I love you more than you can imagine.
I love you.
I love you.
I love you.

Your Papa
Your God.””

The timing of the letter was crazy. To give you even more insight into the timing of it- into the timing of how everything seemed to be coming together- the week before Samantha had the inspiration to write the letter, I had given my testimony to a small church group on how I was learning to give my fears to God and give Him control of the various aspects of my life. I had also been involved in a drama where I basically had a four paragraph monologue on how those I loved never fully loved me back. Those I loved either left me, only loved me when I performed at the top of my game, or didn’t follow through on their promises to love me. It was all about me looking for love but NEVER being good enough or pretty enough or worthy enough. And it ended with the girl, me, meeting Jesus and questioning him on what will happen when she just doesn’t measure up with Him, on what will happen when He, just like everyone else, decides she isn’t good enough. She finally runs into his arms, amidst all the questions, and as Jesus fully embraces her, she sings through the tears, “Yes, Jesus loves me. Yes, Jesus loves me. Yes, Jesus loves me. The Bible tells me so.”

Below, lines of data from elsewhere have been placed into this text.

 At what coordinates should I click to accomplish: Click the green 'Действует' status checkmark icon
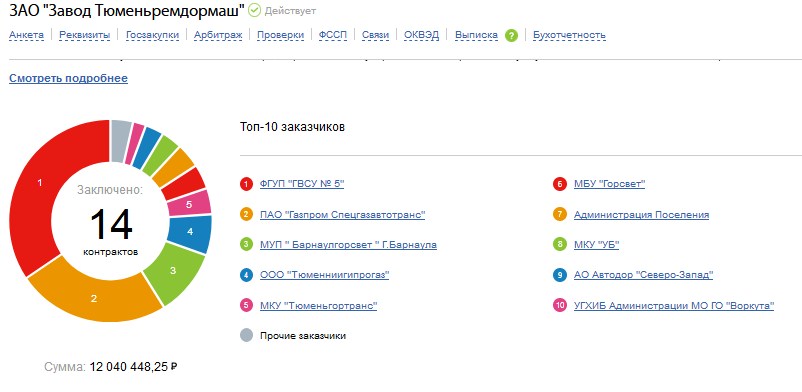(x=254, y=10)
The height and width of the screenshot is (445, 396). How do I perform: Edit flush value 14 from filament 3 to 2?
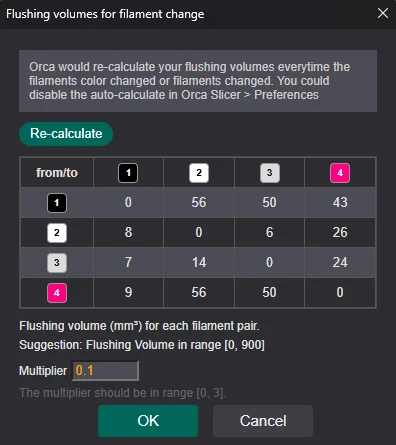coord(199,262)
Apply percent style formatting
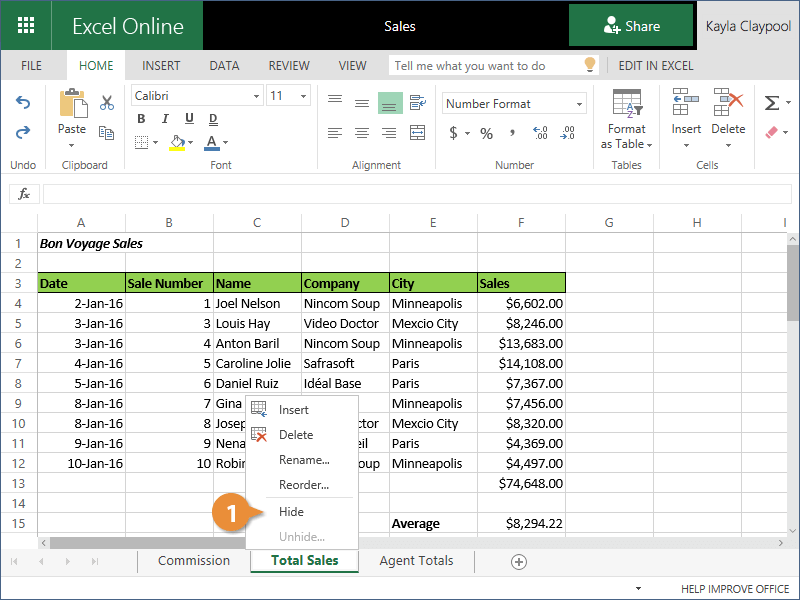This screenshot has width=800, height=600. point(486,133)
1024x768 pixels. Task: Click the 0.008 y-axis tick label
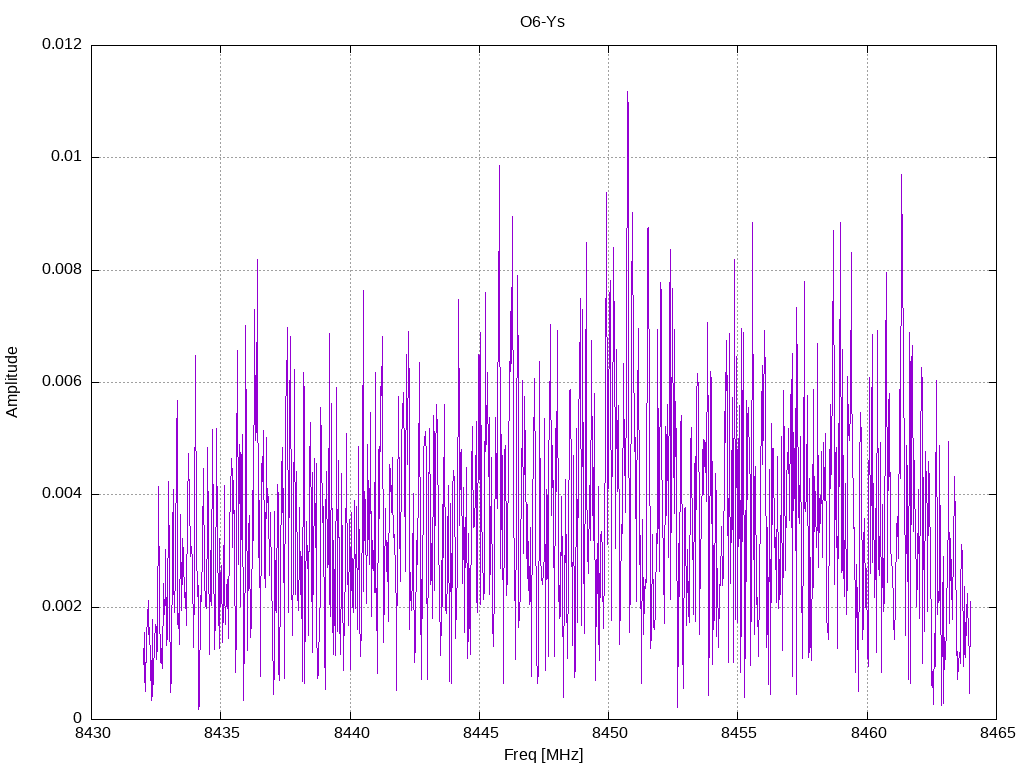[62, 269]
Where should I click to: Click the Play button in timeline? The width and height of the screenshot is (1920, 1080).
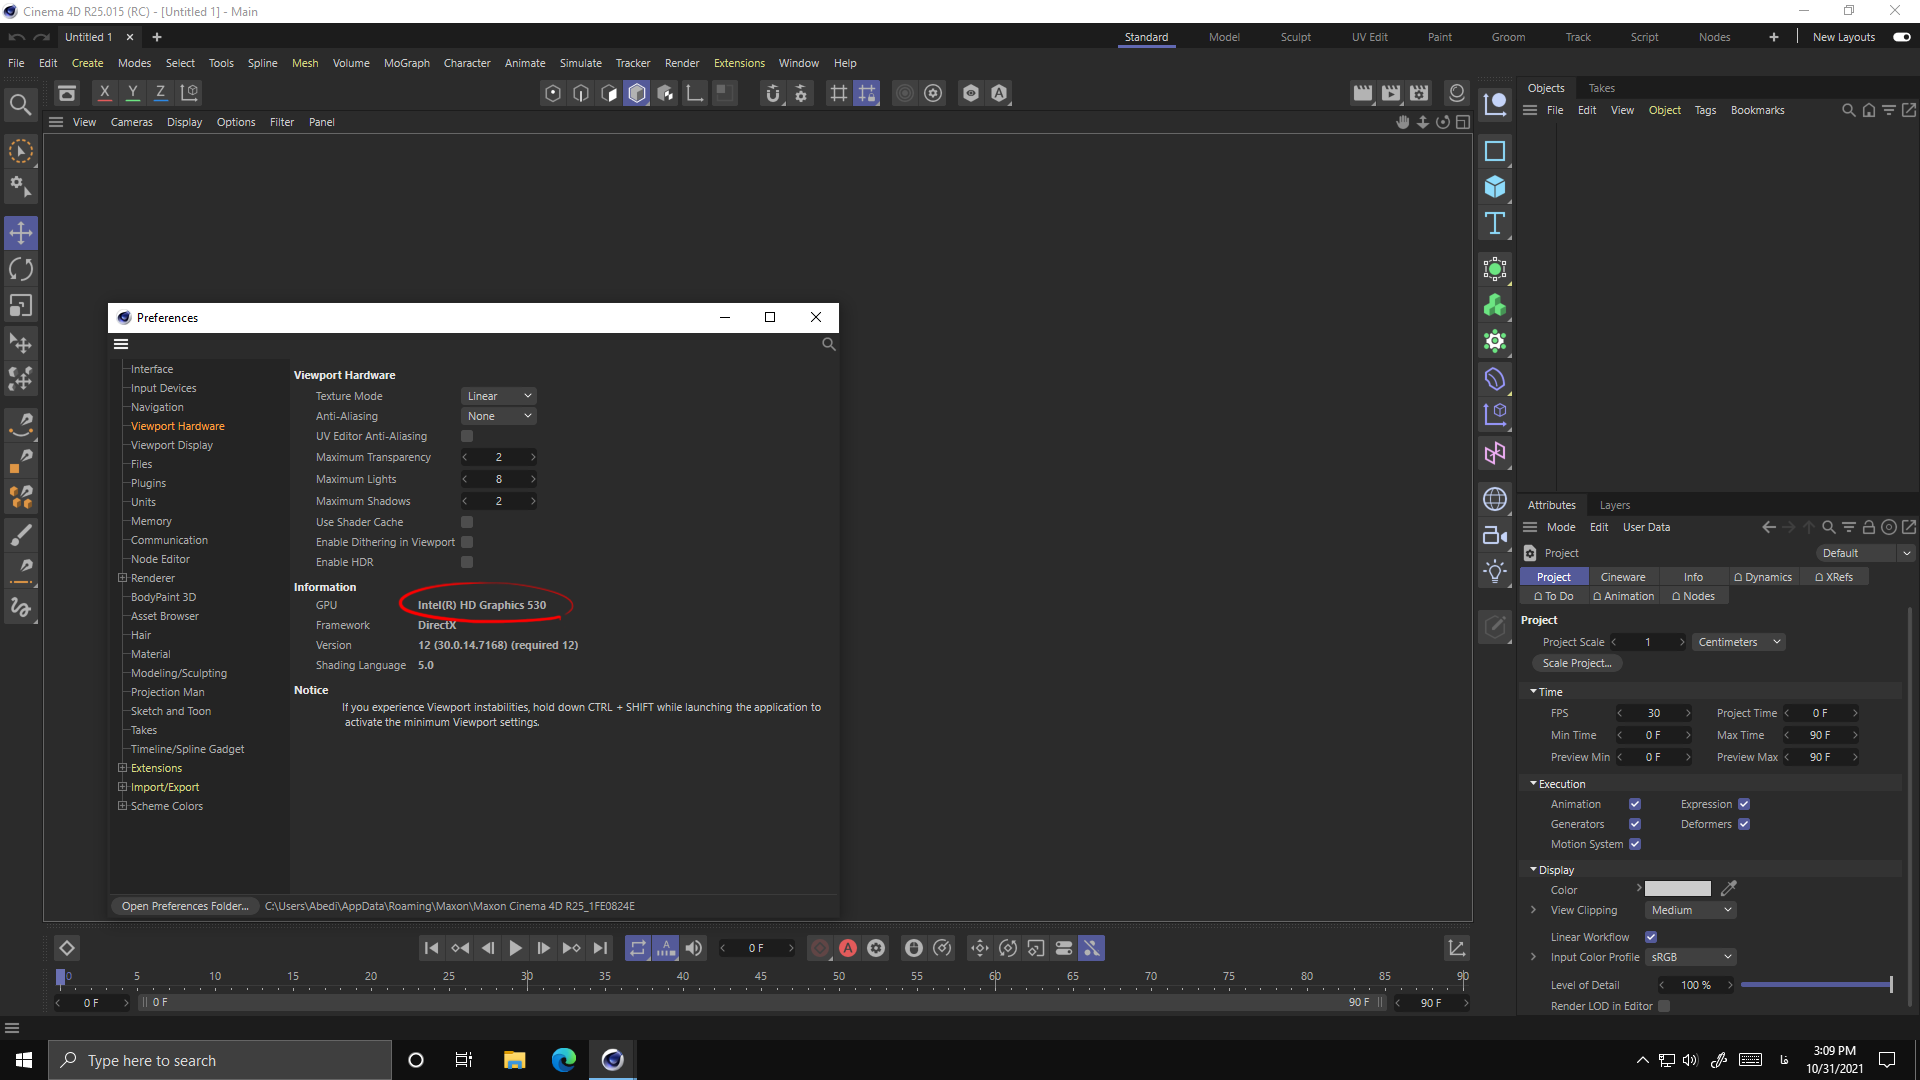coord(517,947)
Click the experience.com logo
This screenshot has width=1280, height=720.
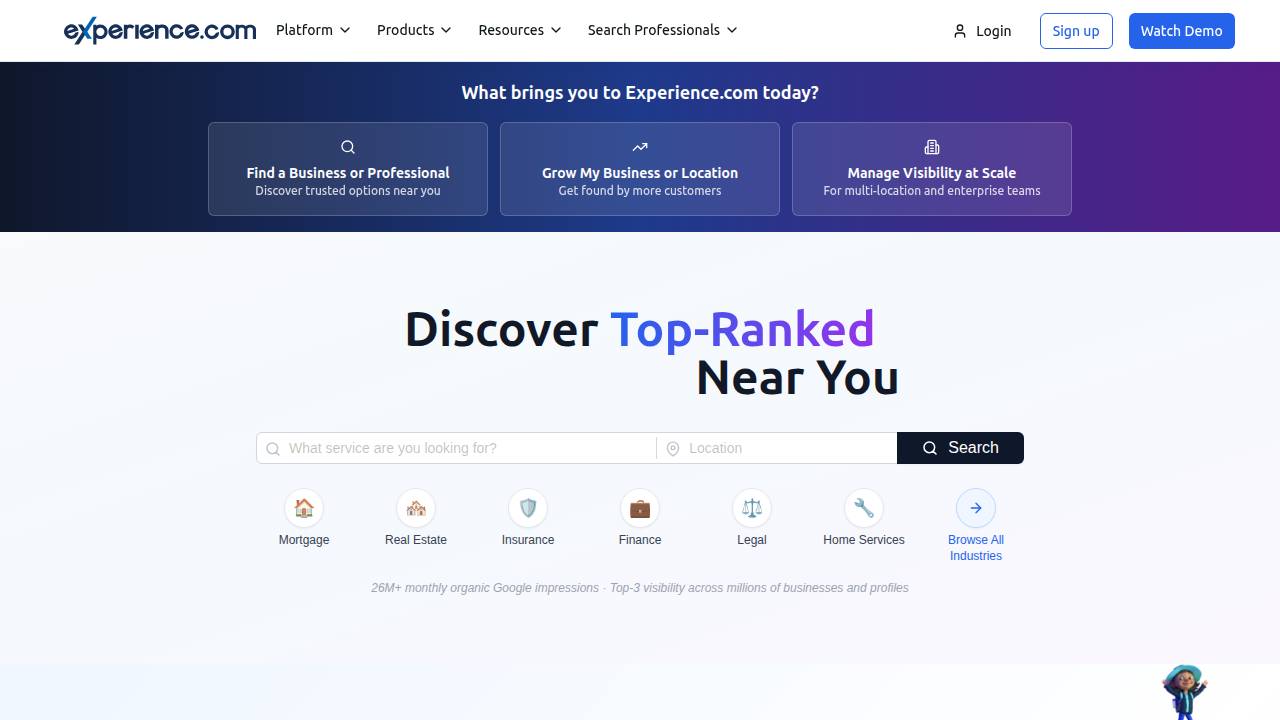tap(160, 31)
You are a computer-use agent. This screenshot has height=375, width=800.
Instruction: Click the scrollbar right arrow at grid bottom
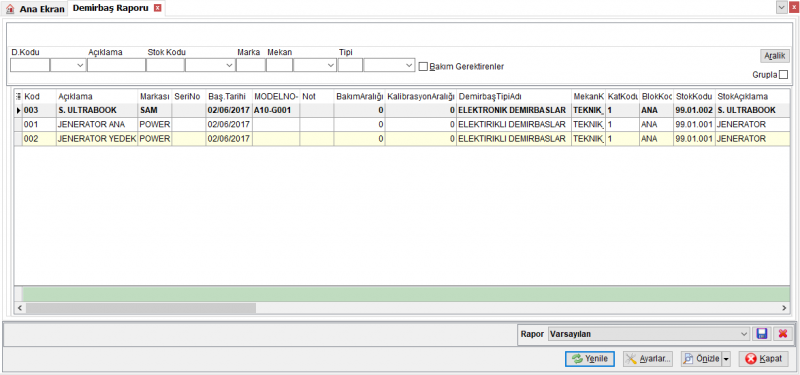point(784,308)
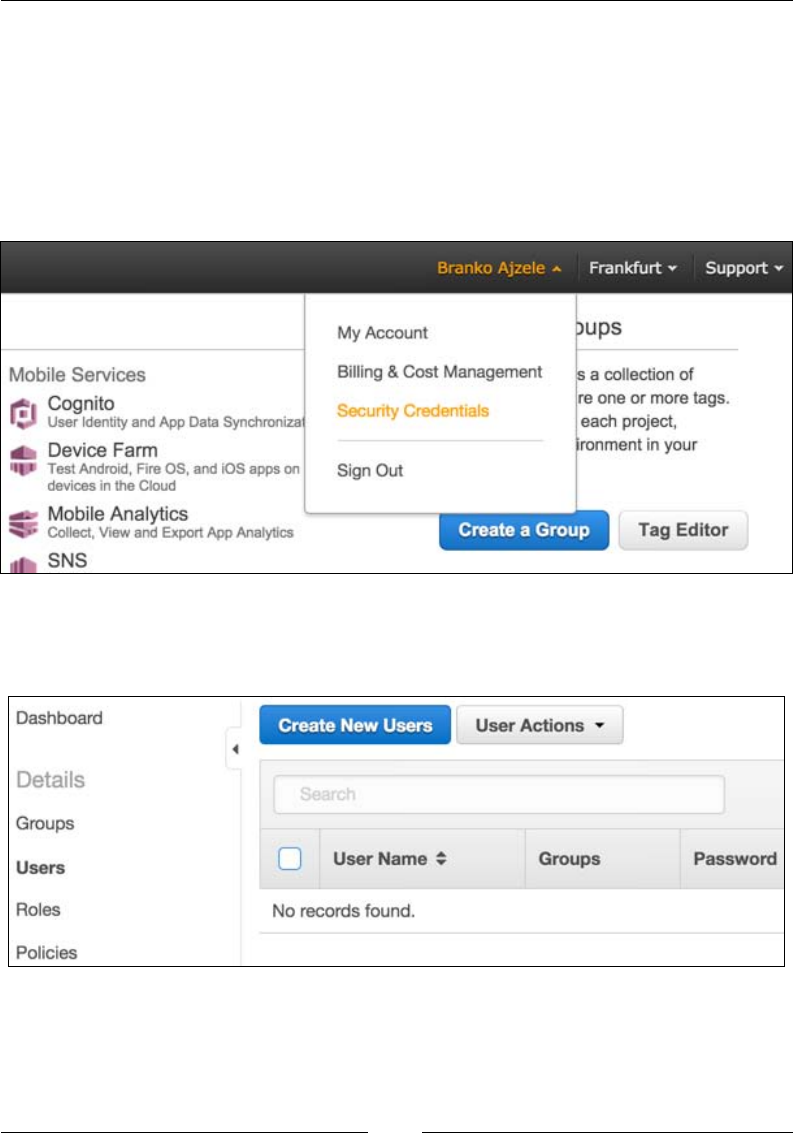Expand the Frankfurt region dropdown
The height and width of the screenshot is (1142, 793).
[633, 268]
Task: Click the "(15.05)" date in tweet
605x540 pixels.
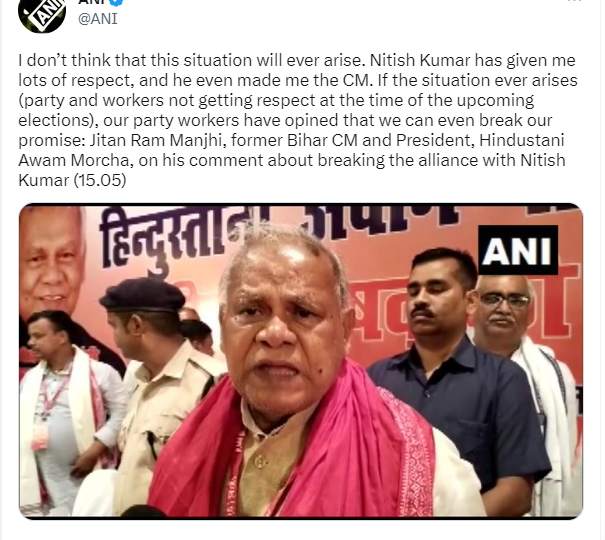Action: click(x=100, y=180)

Not only was the timing of the letter crazy, but it is crazy it was a LETTER. We took a quiz to see what our love language was last month, and lo and behold, mine was words of affirmation. I LOVE when people send me letters or a message, and I love to send messages to others as well. I will save any letter I ever receive and treasure it and reread it several times. Words really hit me. Words can either break me, or they can really encourage me. Out of all the people on my team, I know I am probably most touched by a letter, so it is crazy she had the letter for me.
Now, I don’t write this to make myself look good or bad or be like, look how lucky I am to receive such a letter. I am typing it up so YOU TOO can be encouraged, so YOU TOO can see that God works in mighty ways and cares so very much about you. He wants to be “Your Father, Your Papa, Your Daddy.” He wants to be FIRST in your heart, your TRUEST love. STOP searching for love from others. STOP living to please anyone other than God. The love of others will never satisfy, but God’s love ALWAYS will. He will NEVER leave you nor forsake you. Let Him romance you. Let Him surprise you and bring you to a place of contentment and joy that can only be found in Him.
Last night, we had dinner with a wonderful Indian family. After dancing with the children, praying over different people, and dining on a spicy, yummy dish, it was time to go. The 14 year old son gave shook my hand as we left, a big smile on his face, and as he turned with somewhat of a blush, he said, “You are very beautiful.” Then, as we drove away, he was down the road waiting for us to pass, and as we did, he looked at me and blew me a kiss. That may sound silly, but to me, it was as if God himself was saying, “You are very beautiful” and as if he was blowing me a kiss from Heaven.
Jesus loves me, this I know.
And this time, I am starting to realize it is more than just the Bible that tells me so.